01.02 · Embeddings & Vector Search — Deep Dive

Level: Intermediate
Pre-reading: 01 · AI & LLM Foundations · 01.01 · How LLMs Work


What Are Embeddings?

An embedding is a dense numerical vector that represents text (or code) in a high-dimensional space where similar meaning = similar direction.

graph LR
    A["'fix NullPointerException'"] --> B[Embedding Model]
    B --> C["[0.12, -0.83, 0.41, ...]  1536-dim vector"]
    D["'handle null pointer error'"] --> B
    B --> E["[0.13, -0.81, 0.44, ...]  very similar!"]

Two sentences that are semantically related produce vectors with high cosine similarity, even if they share no exact words.


Why Embeddings Matter for Dev Automation

Use Case How Embeddings Help
Find relevant code Embed entire codebase, search by natural language query
JIRA ticket → microservice Embed all service READMEs, find closest match to ticket description
Similar bug lookup Find past bugs that are semantically similar to a new one
Semantic test deduplication Identify test cases testing the same behaviour
Documentation retrieval Pull the right Confluence page into the agent's context

Embedding Models

Model Dims Strengths Provider
text-embedding-3-large 3072 Best quality, code + text OpenAI
text-embedding-3-small 1536 Cost-efficient, still strong OpenAI
embed-english-v3.0 1024 Best-in-class for RAG retrieval Cohere
all-MiniLM-L6-v2 384 Fast, small, self-hosted Sentence Transformers
nomic-embed-code 768 Optimised for source code Nomic AI

Code Embeddings

For indexing a Java/Spring Boot codebase, use a code-specific embedding model like nomic-embed-code or OpenAI's text-embedding-3-large. They produce better similarity scores for function signatures and class names than general-purpose models.


Vector Databases

Vector databases store embeddings and support approximate nearest neighbour (ANN) search at scale.

## Record extracts

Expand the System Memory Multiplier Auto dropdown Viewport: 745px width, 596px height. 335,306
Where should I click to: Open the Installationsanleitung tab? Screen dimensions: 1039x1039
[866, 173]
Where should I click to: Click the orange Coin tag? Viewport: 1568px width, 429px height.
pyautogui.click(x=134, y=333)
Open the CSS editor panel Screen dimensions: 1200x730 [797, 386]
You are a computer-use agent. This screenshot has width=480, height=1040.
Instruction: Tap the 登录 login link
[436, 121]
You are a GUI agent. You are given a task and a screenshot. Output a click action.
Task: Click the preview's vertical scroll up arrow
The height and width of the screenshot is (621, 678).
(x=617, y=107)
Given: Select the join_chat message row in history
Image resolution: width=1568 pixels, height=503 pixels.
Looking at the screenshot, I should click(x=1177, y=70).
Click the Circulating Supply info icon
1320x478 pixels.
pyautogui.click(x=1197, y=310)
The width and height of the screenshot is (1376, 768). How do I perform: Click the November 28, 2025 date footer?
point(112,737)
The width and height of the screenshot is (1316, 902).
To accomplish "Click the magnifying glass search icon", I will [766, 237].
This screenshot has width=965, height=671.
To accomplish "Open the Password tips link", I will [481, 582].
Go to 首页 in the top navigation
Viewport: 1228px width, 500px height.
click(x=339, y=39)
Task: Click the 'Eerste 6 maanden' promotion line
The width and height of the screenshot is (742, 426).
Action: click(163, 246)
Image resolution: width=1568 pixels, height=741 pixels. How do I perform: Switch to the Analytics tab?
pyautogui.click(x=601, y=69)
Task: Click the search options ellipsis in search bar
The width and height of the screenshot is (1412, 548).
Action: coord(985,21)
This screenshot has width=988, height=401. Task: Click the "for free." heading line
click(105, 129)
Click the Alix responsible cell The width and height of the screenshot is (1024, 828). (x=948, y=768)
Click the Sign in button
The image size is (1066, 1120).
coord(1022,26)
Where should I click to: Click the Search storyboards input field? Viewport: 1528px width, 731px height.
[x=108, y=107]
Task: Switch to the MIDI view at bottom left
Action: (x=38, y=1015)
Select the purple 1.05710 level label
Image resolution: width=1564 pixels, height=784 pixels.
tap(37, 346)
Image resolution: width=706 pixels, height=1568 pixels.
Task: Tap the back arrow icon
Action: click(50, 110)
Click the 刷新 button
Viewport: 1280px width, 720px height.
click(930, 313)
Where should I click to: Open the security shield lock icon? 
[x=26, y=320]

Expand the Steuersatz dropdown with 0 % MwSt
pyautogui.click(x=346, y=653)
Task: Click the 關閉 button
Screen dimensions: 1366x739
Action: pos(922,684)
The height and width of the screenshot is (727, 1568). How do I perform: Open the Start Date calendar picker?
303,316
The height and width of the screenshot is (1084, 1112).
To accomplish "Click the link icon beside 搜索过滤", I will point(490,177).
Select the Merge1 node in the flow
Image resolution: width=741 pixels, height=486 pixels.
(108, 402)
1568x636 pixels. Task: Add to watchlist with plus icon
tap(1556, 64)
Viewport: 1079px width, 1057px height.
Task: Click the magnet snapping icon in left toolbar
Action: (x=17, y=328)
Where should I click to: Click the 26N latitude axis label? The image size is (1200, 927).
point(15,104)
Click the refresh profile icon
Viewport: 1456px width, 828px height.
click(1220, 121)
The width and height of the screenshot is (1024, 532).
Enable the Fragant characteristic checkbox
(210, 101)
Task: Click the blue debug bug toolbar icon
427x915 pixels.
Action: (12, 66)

## Work instruction
Pick up the deep dive on embeddings and vector search after its last sentence and keep writing it. The rows play no part in what follows here.

## Written reply
Database Hosting Strengths Best For
Pinecone Managed cloud Simple API, serverless tier SaaS products, fast start
Weaviate Self-hosted or cloud GraphQL API, multi-tenancy Enterprise, complex schemas
Qdrant Self-hosted or cloud Rust-based, very fast High-perf, self-hosted
ChromaDB Self-hosted Embeddable, zero config Prototypes, local dev
pgvector Postgres extension Stays in existing DB When you already use PostgreSQL
Redis Vector Redis Stack Low-latency, in-memory Session-level search

How Similarity Search Works

graph TD
    A[Query: fix login bug] --> B[Embed query → vector Q]
    C[Code Corpus] --> D[Embed each file/chunk → vectors V1..Vn stored in DB]
    B --> E[ANN Search: top-k vectors closest to Q]
    D --> E
    E --> F[Return top 5 relevant code chunks]
    F --> G[Inject into LLM context as RAG]

Cosine similarity is the standard distance metric:

\[ \text{similarity}(A, B) = \frac{A \cdot B}{\|A\| \cdot \|B\|} \]

Score ranges from -1 (opposite) to 1 (identical). In practice, relevant results score > 0.7.


Chunking Strategy

How you split documents before embedding significantly affects retrieval quality.

Strategy Description Best For
Fixed-size Split every N tokens Simple, predictable
Sentence Split on sentence boundaries Prose documentation
Recursive character Split on \n\n, \n, . in order of preference Mixed content
Semantic Group sentences by meaning similarity High quality, expensive
Code-aware Split on class/method boundaries Source code indexing

Chunk Size Trade-off

Too small → relevant context split across chunks, loses coherence.
Too large → a chunk covers many topics, retrieval becomes noisy.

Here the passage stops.